RECORDS SHOWN:
◇ ◇ ◇ ◇ ◇ ◇ ◇
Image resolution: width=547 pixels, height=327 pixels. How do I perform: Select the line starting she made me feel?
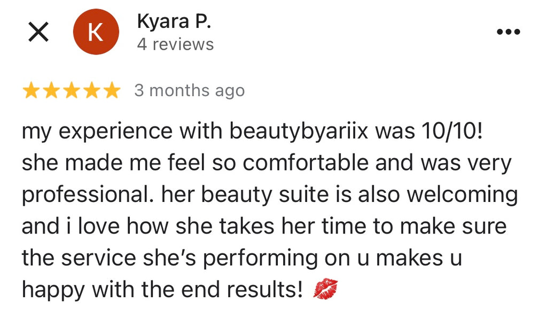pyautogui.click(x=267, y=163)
◇ ◇ ◇ ◇ ◇ ◇ ◇
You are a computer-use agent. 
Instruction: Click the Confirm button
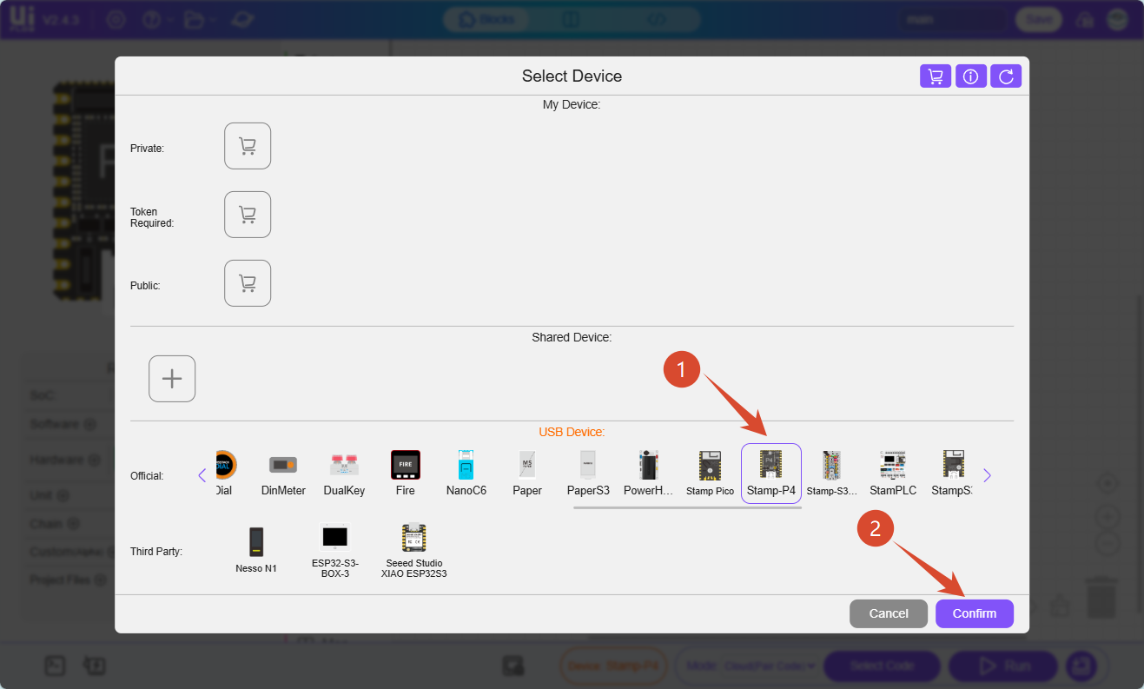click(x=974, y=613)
◇ ◇ ◇ ◇ ◇ ◇ ◇
Can you render everything from the line containing "Image resolution: width=547" down to the line containing "pyautogui.click(x=267, y=163)" as a JSON list of strings, one string per line, with blank lines and the pictures left out?

[
  "Image resolution: width=547 pixels, height=327 pixels. How do I perform: Select the line starting she made me feel?",
  "pyautogui.click(x=267, y=163)"
]